What is being asked -> Show the lines below where "computer" occurs.

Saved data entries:
=== Begin Enclosure ===

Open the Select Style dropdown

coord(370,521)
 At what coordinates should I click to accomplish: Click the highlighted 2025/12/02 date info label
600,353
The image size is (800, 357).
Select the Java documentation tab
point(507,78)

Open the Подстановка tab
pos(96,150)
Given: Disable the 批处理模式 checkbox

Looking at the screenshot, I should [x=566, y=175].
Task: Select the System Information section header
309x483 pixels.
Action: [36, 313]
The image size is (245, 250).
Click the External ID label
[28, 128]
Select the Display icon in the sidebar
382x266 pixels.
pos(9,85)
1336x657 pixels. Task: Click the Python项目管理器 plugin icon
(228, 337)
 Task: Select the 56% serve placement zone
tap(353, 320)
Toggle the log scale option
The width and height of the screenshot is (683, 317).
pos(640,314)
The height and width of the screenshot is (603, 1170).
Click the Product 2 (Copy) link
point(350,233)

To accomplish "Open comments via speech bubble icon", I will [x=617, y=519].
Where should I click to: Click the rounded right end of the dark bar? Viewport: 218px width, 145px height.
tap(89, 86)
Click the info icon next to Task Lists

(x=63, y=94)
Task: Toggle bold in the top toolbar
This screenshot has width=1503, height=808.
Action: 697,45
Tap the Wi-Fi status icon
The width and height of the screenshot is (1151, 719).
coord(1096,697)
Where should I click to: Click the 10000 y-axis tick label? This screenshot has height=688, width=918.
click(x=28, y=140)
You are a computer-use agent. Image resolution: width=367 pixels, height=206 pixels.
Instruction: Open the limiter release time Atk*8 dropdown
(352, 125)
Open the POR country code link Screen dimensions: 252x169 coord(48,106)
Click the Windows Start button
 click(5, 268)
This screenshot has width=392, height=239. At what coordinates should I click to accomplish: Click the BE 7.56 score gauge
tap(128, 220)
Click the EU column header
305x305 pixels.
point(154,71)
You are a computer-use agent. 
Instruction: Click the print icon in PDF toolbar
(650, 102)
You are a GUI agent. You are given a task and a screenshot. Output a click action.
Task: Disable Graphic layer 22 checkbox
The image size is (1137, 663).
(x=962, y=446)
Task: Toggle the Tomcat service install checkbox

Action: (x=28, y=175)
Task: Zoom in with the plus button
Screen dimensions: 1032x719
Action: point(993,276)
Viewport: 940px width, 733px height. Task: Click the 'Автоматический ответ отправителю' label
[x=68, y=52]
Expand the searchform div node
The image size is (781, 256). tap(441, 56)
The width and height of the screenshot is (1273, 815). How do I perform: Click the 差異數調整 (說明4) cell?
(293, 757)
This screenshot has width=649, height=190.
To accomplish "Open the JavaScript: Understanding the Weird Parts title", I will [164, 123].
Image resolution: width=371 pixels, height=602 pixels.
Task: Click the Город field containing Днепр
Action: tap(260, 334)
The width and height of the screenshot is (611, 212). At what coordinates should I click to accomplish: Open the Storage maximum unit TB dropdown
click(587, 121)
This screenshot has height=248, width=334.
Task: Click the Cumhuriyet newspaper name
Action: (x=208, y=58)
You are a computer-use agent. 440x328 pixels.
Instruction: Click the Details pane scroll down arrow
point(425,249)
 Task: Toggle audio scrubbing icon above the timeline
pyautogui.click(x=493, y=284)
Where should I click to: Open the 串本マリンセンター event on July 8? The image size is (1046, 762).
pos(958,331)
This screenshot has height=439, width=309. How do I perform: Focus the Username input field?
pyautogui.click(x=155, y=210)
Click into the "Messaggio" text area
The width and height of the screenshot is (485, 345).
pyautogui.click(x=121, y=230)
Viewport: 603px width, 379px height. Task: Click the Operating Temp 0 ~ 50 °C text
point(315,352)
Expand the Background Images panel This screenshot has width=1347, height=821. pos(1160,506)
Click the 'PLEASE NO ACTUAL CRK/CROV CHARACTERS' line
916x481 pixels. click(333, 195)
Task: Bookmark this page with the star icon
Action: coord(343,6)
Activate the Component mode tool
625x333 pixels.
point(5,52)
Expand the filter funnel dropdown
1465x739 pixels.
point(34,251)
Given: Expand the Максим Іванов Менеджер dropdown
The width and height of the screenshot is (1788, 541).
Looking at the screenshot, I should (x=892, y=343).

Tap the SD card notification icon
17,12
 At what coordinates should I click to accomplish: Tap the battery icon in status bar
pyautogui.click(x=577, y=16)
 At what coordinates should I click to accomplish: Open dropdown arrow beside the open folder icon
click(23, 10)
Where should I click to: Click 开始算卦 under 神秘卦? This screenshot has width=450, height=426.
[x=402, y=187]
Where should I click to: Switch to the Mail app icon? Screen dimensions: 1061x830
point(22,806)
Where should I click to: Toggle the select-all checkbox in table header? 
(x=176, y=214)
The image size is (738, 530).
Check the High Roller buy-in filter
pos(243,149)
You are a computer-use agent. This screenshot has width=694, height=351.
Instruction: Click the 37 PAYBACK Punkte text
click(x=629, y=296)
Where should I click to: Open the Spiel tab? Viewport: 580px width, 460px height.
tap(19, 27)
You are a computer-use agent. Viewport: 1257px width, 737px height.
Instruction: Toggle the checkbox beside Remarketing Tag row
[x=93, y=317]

=== End Enclosure ===

Expected answer ->
You are a computer-use agent. Image resolution: width=367 pixels, height=206 pixels.
You are a computer-use agent. 
You are a computer-use agent. 440x328 pixels.
You are a computer-use agent. This screenshot has width=694, height=351.
You are a computer-use agent. Viewport: 1257px width, 737px height.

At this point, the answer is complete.